Department of Cell Biology and Molecular Genetics, Maryland Agricultural Experiment Station, University of Maryland College Park, MD, USA.
Front Plant Sci. 2012 Feb 14;3:25. doi: 10.3389/fpls.2012.00025. eCollection 2012.
All organisms have evolved strategies to regulate ion and pH homeostasis in response to developmental and environmental cues. One strategy is mediated by monovalent cation-proton antiporters (CPA) that are classified in two superfamilies. Many CPA1 genes from bacteria, fungi, metazoa, and plants have been functionally characterized; though roles of plant CPA2 genes encoding K(+)-efflux antiporter (KEA) and cation/H(+) exchanger (CHX) families are largely unknown. Phylogenetic analysis showed that three clades of the CPA1 Na(+)-H(+) exchanger (NHX) family have been conserved from single-celled algae to Arabidopsis. These are (i) plasma membrane-bound SOS1/AtNHX7 that share ancestry with prokaryote NhaP, (ii) endosomal AtNHX5/6 that is part of the eukaryote Intracellular-NHE clade, and (iii) a vacuolar NHX clade (AtNHX1-4) specific to plants. Early diversification of KEA genes possibly from an ancestral cyanobacterium gene is suggested by three types seen in all plants. Intriguingly, CHX genes diversified from three to four members in one subclade of early land plants to 28 genes in eight subclades of Arabidopsis. Homologs from Spirogyra or Physcomitrella share high similarity with AtCHX20, suggesting that guard cell-specific AtCHX20 and its closest relatives are founders of the family, and pollen-expressed CHX genes appeared later in monocots and early eudicots. AtCHX proteins mediate K(+) transport and pH homeostasis, and have been localized to intracellular and plasma membrane. Thus KEA genes are conserved from green algae to angiosperms, and their presence in red algae and secondary endosymbionts suggest a role in plastids. In contrast, AtNHX1-4 subtype evolved in plant cells to handle ion homeostasis of vacuoles. The great diversity of CHX genes in land plants compared to metazoa, fungi, or algae would imply a significant role of ion and pH homeostasis at dynamic endomembranes in the vegetative and reproductive success of flowering plants.
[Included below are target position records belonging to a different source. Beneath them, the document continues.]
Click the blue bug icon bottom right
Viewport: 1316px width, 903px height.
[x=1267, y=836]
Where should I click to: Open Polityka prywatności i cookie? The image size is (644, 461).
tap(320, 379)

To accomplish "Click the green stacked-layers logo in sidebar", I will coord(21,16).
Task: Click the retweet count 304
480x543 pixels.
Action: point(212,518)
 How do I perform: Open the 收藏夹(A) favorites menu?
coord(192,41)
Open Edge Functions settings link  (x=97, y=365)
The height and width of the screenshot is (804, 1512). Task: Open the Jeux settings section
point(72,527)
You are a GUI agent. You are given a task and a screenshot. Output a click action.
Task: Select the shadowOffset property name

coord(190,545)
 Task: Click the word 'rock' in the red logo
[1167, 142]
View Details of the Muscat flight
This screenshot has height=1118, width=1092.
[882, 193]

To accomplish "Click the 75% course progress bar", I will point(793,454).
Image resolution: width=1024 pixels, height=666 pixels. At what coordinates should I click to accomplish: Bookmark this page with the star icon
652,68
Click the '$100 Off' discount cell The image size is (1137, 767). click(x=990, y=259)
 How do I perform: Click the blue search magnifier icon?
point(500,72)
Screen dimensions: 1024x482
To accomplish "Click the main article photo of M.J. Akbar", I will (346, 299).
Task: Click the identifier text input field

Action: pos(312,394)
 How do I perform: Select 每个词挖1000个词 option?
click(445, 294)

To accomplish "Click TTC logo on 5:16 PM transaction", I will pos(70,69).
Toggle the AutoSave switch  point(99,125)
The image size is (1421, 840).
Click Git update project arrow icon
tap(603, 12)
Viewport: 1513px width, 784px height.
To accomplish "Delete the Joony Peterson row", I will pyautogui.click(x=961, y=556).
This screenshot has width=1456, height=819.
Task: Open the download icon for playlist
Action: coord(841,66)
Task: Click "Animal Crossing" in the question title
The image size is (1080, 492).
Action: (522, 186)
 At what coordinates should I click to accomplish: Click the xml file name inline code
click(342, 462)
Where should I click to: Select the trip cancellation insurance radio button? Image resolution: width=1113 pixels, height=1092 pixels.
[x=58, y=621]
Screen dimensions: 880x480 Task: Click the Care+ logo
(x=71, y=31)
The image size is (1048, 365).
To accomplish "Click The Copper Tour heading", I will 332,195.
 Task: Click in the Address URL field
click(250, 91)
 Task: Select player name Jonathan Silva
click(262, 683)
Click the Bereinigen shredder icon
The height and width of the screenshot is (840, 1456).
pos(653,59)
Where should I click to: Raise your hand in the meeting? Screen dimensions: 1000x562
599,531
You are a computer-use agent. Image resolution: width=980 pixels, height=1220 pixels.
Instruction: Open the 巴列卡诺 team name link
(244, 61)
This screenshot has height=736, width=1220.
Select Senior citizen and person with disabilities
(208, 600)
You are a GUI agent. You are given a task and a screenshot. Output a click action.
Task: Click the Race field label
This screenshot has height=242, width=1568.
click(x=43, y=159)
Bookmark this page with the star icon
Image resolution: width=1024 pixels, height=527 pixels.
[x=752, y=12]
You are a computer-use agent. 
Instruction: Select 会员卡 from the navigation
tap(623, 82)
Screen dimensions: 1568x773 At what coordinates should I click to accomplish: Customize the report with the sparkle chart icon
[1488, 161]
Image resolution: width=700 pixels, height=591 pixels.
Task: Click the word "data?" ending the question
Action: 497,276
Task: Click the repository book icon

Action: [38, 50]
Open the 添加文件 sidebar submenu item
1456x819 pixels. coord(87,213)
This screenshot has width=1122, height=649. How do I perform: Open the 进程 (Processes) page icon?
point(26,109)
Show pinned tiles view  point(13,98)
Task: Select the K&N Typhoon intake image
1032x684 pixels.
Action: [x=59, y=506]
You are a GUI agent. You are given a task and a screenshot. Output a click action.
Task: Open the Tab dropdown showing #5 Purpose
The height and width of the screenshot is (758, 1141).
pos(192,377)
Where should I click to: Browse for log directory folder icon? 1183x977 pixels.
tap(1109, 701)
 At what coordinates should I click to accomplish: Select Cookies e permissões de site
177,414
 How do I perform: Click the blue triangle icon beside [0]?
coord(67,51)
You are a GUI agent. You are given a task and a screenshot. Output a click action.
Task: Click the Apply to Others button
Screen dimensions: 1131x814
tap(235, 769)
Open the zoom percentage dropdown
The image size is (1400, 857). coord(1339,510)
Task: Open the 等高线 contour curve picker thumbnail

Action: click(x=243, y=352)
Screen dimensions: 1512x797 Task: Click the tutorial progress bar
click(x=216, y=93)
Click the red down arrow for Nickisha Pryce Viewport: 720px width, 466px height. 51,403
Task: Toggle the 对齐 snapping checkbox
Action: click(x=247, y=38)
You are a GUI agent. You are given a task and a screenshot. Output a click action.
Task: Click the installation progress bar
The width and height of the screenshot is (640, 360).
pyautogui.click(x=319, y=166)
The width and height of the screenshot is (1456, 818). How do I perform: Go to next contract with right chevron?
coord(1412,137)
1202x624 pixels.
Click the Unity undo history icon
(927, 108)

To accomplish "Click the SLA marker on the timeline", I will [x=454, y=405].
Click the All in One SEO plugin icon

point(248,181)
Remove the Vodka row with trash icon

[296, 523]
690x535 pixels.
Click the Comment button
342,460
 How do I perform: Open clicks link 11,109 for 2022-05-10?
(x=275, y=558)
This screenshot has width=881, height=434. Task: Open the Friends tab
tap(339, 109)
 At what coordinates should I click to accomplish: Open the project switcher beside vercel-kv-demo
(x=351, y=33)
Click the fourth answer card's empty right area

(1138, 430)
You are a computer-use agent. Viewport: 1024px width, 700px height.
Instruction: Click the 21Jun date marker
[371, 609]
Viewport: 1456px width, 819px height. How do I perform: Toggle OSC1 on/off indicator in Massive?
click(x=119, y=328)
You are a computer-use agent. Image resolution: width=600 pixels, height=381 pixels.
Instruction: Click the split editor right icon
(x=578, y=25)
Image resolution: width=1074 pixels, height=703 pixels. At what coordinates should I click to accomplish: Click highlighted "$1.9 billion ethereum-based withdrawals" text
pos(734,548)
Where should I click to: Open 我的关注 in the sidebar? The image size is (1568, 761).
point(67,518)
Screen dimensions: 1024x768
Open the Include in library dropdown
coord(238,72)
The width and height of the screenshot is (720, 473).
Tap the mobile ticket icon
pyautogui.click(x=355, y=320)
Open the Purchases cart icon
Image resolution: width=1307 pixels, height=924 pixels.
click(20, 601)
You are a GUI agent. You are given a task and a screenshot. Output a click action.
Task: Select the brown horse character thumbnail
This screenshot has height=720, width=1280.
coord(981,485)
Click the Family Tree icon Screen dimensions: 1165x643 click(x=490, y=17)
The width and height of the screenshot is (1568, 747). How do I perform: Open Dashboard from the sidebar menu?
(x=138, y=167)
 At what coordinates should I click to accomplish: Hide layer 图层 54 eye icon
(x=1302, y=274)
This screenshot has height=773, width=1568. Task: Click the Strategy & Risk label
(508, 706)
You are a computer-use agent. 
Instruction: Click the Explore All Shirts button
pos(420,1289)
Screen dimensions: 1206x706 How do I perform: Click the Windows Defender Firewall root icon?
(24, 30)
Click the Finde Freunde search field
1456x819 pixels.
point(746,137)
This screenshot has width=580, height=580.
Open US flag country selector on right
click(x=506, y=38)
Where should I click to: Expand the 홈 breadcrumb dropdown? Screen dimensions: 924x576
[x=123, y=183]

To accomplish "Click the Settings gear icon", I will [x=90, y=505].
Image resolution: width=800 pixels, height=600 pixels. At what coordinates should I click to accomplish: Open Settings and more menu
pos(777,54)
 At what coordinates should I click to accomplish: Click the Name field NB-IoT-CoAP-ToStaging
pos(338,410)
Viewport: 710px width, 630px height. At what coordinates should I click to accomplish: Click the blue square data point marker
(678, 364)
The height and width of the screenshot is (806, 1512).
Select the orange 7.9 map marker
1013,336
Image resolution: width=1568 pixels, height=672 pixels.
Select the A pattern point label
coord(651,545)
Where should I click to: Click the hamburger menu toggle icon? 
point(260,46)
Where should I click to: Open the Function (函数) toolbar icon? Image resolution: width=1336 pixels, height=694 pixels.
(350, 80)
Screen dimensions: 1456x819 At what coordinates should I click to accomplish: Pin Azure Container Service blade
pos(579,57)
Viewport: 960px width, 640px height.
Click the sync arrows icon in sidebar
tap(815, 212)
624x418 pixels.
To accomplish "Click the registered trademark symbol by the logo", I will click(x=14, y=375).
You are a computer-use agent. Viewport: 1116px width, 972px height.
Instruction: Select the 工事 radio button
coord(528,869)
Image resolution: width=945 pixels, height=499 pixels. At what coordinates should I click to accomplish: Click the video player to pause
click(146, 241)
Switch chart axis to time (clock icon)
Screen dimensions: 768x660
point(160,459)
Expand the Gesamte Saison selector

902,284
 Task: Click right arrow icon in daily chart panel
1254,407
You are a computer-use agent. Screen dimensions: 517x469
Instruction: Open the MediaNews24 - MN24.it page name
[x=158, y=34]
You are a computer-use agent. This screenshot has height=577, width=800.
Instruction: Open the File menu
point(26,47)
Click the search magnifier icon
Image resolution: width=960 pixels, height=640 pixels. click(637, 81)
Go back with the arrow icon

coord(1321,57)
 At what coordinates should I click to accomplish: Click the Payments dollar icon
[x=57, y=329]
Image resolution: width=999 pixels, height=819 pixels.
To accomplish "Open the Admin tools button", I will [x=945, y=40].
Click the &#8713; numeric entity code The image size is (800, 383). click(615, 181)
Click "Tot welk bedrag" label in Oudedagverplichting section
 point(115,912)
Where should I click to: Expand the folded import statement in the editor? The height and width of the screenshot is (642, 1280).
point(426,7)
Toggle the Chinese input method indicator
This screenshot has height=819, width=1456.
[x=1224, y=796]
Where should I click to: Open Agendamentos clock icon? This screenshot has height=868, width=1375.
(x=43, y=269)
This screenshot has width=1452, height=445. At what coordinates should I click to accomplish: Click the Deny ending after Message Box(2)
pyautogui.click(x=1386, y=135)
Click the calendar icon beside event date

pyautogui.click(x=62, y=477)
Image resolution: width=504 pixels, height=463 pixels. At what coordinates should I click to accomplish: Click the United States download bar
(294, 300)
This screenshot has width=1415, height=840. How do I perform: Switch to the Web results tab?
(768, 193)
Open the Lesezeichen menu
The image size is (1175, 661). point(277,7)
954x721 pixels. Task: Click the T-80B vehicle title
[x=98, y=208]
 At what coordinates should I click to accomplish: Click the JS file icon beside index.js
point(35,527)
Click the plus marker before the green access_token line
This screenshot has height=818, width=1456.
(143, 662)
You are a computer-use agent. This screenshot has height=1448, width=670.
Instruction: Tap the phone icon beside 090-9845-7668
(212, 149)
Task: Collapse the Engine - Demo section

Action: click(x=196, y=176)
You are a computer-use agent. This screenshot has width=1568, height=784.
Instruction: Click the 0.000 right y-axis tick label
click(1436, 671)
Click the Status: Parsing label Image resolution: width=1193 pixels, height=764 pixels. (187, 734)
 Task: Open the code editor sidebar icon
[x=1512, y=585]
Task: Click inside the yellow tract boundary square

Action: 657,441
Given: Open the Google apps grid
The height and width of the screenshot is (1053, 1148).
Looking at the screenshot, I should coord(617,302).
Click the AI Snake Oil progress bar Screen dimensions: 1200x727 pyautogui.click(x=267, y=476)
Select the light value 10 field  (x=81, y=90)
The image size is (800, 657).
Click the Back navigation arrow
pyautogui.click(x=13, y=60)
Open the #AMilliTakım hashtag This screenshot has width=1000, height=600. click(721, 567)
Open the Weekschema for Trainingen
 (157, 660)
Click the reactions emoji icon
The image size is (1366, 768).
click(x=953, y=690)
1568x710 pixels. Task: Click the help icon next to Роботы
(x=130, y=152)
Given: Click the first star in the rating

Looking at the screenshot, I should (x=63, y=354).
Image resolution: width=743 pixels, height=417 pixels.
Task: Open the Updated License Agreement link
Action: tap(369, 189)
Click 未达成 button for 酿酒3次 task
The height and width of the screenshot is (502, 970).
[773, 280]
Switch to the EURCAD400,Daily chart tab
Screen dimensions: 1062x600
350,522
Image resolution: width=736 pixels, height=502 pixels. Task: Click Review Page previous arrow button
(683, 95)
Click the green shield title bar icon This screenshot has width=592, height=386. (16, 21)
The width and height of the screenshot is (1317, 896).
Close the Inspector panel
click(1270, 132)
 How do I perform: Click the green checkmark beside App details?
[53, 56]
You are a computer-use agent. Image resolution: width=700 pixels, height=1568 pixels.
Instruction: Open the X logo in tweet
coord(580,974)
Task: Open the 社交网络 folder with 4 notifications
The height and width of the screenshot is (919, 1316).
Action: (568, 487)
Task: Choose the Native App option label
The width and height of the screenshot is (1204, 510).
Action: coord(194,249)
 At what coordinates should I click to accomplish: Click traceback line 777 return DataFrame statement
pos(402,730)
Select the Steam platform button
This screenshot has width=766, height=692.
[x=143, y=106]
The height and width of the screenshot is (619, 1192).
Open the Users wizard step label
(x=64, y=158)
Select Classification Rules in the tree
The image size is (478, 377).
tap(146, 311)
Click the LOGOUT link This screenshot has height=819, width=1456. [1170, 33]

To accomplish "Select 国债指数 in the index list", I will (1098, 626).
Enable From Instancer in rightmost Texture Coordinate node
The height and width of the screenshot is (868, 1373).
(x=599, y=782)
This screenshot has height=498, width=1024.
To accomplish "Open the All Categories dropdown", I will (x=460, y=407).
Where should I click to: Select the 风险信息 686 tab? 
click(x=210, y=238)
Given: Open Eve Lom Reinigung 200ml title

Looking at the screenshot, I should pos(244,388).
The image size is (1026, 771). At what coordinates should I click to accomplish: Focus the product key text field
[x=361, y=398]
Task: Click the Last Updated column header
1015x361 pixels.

所有生物体都进化出了调节离子和 pH 值稳态的策略,以响应发育和环境线索。一种策略是由单价阳离子-质子反向转运体(CPA)介导的,这些转运体分为两个超家族。已经对来自细菌、真菌、后生动物和植物的许多 CPA1 基因进行了功能表征;尽管编码 K(+)外排反向转运体(KEA)和阳离子/H(+)交换体(CHX)家族的植物 CPA2 基因的作用在很大程度上尚不清楚。系统发育分析表明,从单细胞藻类到拟南芥,CPA1Na(+)-H(+)交换体(NHX)家族的三个分支已经保守。这些分支是(i)质膜结合的 SOS1/AtNHX7,与原核生物 NhaP 有共同的祖先,(ii)内体的 AtNHX5/6,是真核生物 Intracellular-NHE 分支的一部分,以及(iii)植物特有的液泡 NHX 分支(AtNHX1-4)。从所有植物中看到的三种类型表明,KEA 基因可能从祖先蓝细菌基因中早期多样化。有趣的是,CHX 基因在早期陆地植物的一个亚科中从三种多样化到四个成员,在拟南芥的八个亚科中多样化到 28 个基因。来自水绵或石松的同源物与 AtCHX20 具有高度相似性,表明保卫细胞特异性的 AtCHX20 及其最接近的亲属是该家族的创始人,并且在单子叶植物和早期真双子叶植物中出现了花粉表达的 CHX 基因。AtCHX 蛋白介导 K(+)转运和 pH 值稳态,并被定位到细胞内和质膜。因此,KEA 基因从绿藻到被子植物都是保守的,它们在红藻和二次内共生体中的存在表明它们在质体中具有作用。相比之下,AtNHX1-4 亚型在植物细胞中进化,以处理液泡的离子稳态。与后生动物、真菌或藻类相比,陆地植物中 CHX 基因的巨大多样性意味着离子和 pH 值稳态在有花植物的营养和生殖成功中的动态内膜中的重要作用。